__DATA FOR ANALYSIS__
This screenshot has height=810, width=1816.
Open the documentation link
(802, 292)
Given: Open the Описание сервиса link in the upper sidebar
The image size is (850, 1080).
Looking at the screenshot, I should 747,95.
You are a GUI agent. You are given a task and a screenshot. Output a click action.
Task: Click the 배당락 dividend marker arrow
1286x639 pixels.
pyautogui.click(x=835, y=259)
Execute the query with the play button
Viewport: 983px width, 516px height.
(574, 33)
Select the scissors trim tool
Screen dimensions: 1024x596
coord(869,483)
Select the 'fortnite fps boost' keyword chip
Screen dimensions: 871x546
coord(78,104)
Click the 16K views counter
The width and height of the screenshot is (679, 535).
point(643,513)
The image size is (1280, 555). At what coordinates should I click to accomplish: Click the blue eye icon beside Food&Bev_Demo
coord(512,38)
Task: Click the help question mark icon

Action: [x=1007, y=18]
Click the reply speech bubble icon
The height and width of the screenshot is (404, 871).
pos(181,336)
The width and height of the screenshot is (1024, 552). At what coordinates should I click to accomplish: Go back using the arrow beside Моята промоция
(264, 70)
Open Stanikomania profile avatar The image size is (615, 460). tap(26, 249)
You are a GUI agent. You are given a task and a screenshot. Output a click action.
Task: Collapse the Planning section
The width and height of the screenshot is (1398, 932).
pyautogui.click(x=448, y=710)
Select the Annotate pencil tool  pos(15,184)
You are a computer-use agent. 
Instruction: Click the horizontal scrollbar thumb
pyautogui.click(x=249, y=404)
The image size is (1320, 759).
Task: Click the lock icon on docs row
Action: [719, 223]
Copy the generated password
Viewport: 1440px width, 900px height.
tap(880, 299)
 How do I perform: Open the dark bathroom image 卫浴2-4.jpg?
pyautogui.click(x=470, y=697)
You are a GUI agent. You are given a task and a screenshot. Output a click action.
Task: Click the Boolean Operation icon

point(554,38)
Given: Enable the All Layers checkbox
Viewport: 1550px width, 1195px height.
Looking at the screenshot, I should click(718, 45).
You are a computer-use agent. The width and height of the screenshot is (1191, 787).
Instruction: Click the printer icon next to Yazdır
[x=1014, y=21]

__ACTIVITY__
Word for word, copy the listing above in its entirety.

__RESULT__
This screenshot has height=810, width=1816.
Open the documentation link
(802, 292)
Given: Open the Описание сервиса link in the upper sidebar
The image size is (850, 1080).
Looking at the screenshot, I should 747,95.
You are a GUI agent. You are given a task and a screenshot. Output a click action.
Task: Click the 배당락 dividend marker arrow
1286x639 pixels.
pyautogui.click(x=835, y=259)
Execute the query with the play button
Viewport: 983px width, 516px height.
(574, 33)
Select the scissors trim tool
Screen dimensions: 1024x596
coord(869,483)
Select the 'fortnite fps boost' keyword chip
Screen dimensions: 871x546
coord(78,104)
Click the 16K views counter
The width and height of the screenshot is (679, 535).
point(643,513)
The image size is (1280, 555). At what coordinates should I click to accomplish: Click the blue eye icon beside Food&Bev_Demo
coord(512,38)
Task: Click the help question mark icon

Action: [x=1007, y=18]
Click the reply speech bubble icon
The height and width of the screenshot is (404, 871).
pos(181,336)
The width and height of the screenshot is (1024, 552). At what coordinates should I click to accomplish: Go back using the arrow beside Моята промоция
(264, 70)
Open Stanikomania profile avatar The image size is (615, 460). tap(26, 249)
You are a GUI agent. You are given a task and a screenshot. Output a click action.
Task: Collapse the Planning section
The width and height of the screenshot is (1398, 932).
pyautogui.click(x=448, y=710)
Select the Annotate pencil tool  pos(15,184)
You are a computer-use agent. 
Instruction: Click the horizontal scrollbar thumb
pyautogui.click(x=249, y=404)
The image size is (1320, 759).
Task: Click the lock icon on docs row
Action: [719, 223]
Copy the generated password
Viewport: 1440px width, 900px height.
tap(880, 299)
 How do I perform: Open the dark bathroom image 卫浴2-4.jpg?
pyautogui.click(x=470, y=697)
You are a GUI agent. You are given a task and a screenshot. Output a click action.
Task: Click the Boolean Operation icon

point(554,38)
Given: Enable the All Layers checkbox
Viewport: 1550px width, 1195px height.
Looking at the screenshot, I should click(718, 45).
You are a computer-use agent. The width and height of the screenshot is (1191, 787).
Instruction: Click the printer icon next to Yazdır
[x=1014, y=21]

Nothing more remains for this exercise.